Les élections régionales se profilent à l’horizon. Des candidats pointent le bout de leur nez, des équipes se préparent, des forces se mettent en ordre de bataille. Il y aura sûrement un changement d’équipe, vraisemblablement de capitaine, à la tête de la collectivité, mais pour quoi faire ?

Changer les « hommes » ne suffit pas pour changer les choses. Comment faire en sorte que l’alternance soit aussi une alternative ?

Chacun va se présenter brandissant son « programme ». Quelle que soit l’élection, chacun dit sa volonté de créer des emplois, de construire des logements, de lutter contre l’échec scolaire, de mener une action de proximité … Comment ? on ne le dit pas ; avec quels résultats ?

Moins encore ; et si ce n’est pas de sa compétence, qu’importe ? Il faut bien rabattre l’électeur. Une fois élu, c’est la course aux places avec des alliances improbables, un contentement de soi, des embauches familiales ou clientélistes qui achèvent d’écœurer le citoyen…

Aux services de com’ d’anesthésier l’opinion jusqu’aux prochaines échéances électorales cependant que la situation continue à se dégrader à petit feu.

Il faudrait rompre avec cette évolution funeste, mais, reconnaissons-le, la tâche n’est pas facile. Il faudrait une vision de La Réunion que nous voulons, fixer un cap, disposer d’une boussole, c’est-à-dire d’une politique cohérente.

Cela passe par un projet réunionnais. Tout le monde proclame en avoir un, sauf qu’il ne s’agit pas d’un projet, tout au plus un catalogue de bonnes intentions, et qu’il n’a de Réunionnais que le nom, puisqu’il s’agit de recettes technico-administratives pensées pour ailleurs et plaquées sur la réalité locale.
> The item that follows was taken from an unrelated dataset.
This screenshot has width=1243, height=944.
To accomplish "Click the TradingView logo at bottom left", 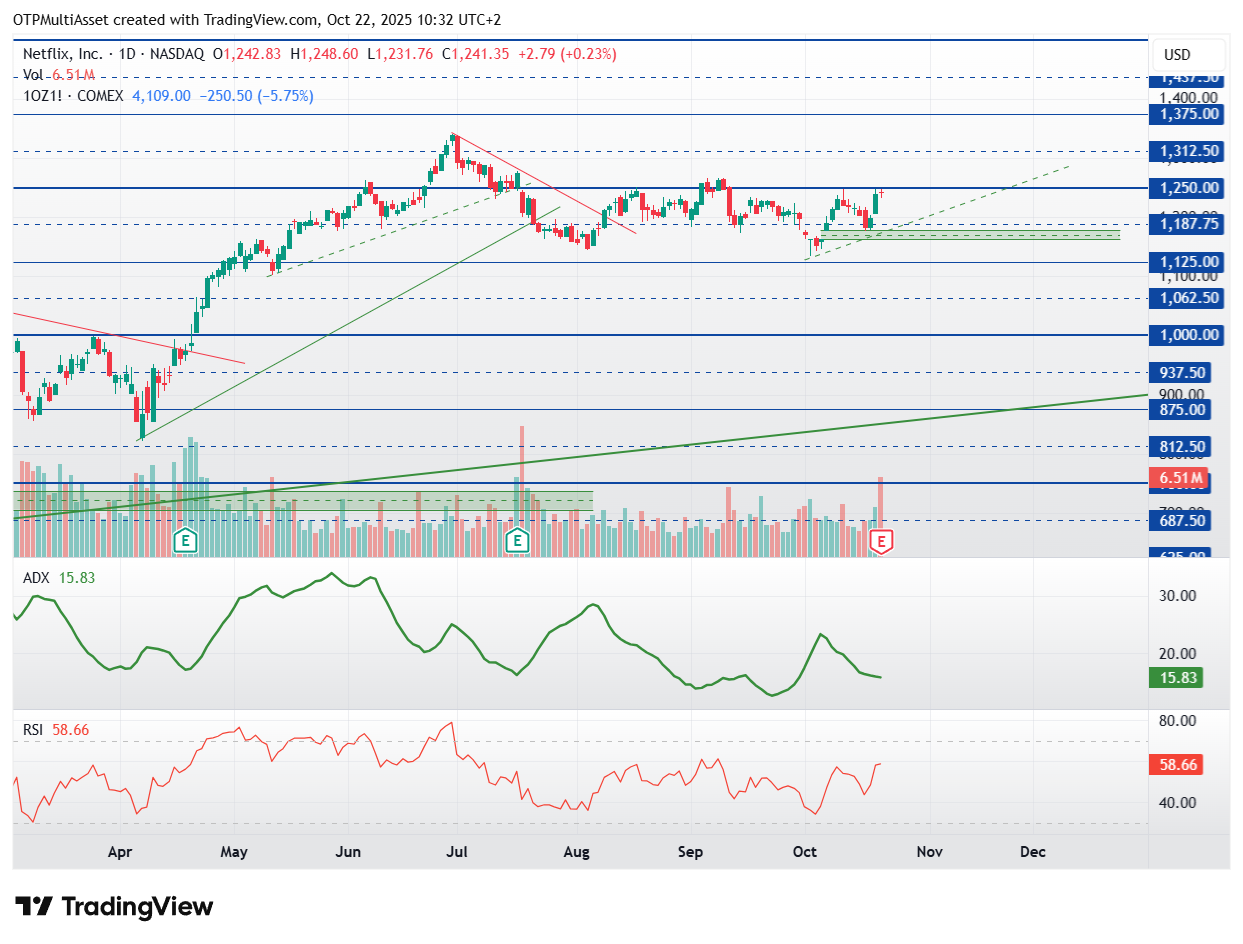I will click(x=115, y=907).
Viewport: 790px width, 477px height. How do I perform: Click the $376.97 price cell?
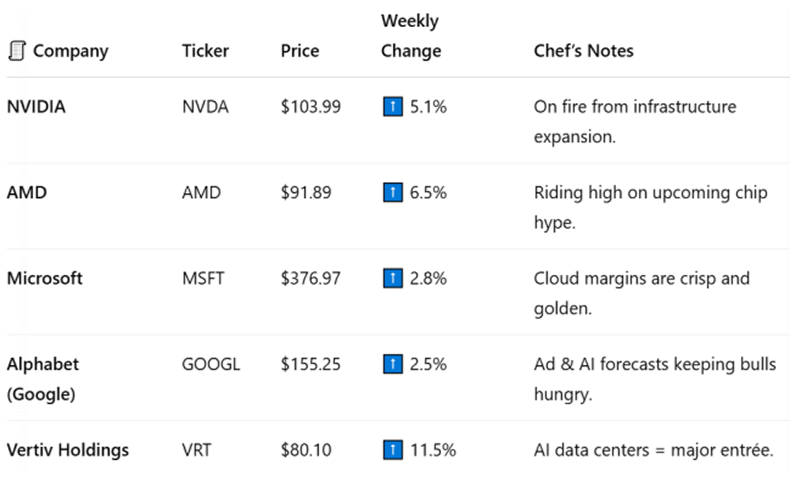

Un projet réunionnais devrait partir des spécificités du territoire insulaire, de la demande sociale et de la culture de la population. Il doit dire vers quoi on veut aller, pour donner du sens aux actions mises en œuvre.
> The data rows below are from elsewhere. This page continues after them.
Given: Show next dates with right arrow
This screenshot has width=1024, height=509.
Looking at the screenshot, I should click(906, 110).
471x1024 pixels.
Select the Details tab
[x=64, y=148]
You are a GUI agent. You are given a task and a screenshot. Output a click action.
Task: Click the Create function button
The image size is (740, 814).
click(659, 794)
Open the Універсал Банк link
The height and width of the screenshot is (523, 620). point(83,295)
Ces mesures doivent être de deux sortes, répondre aux urgences, ce qu’on fait généralement, et qui revient à corriger des conséquences à la marge ; mais aussi et surtout s’attaquer aux causes des problèmes par des mesures de transformation structurelle devant conduire à moyen et à long termes à La Réunion que nous voulons : fière d’elle-même, développée, solidaire, durable. Et, surtout, responsable.
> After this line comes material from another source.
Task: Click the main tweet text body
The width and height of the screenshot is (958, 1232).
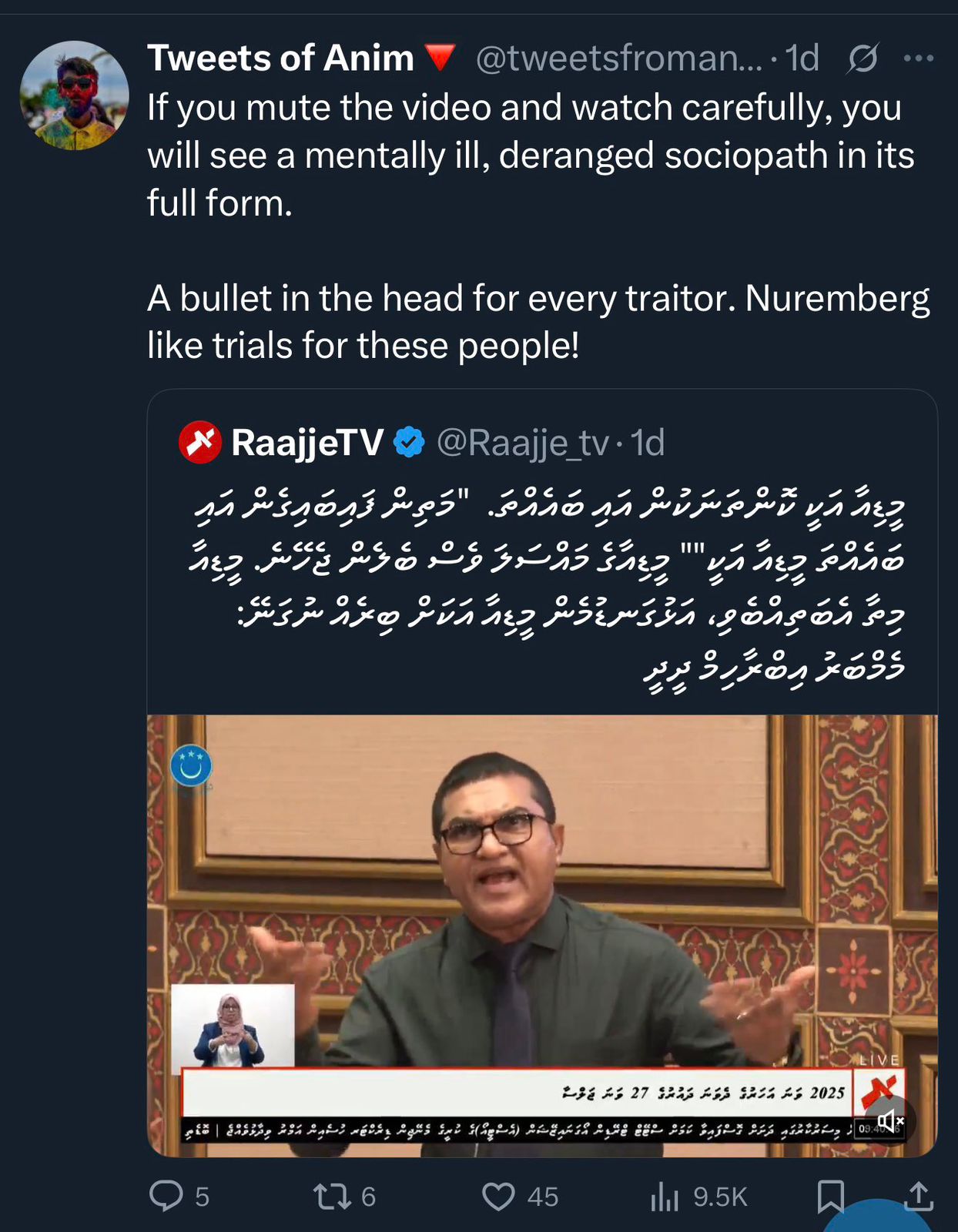Action: (538, 226)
La méthode est aussi importante que le fond. Rien ne sert de s’entêter dans des approches thématiques rebattues qui tournent en rond et ne résolvent rien. Il faut aller vers une approche transversale, systémique : une société, une économie, une culture formant un tout dont les différentes composantes interagissent les unes avec les autres.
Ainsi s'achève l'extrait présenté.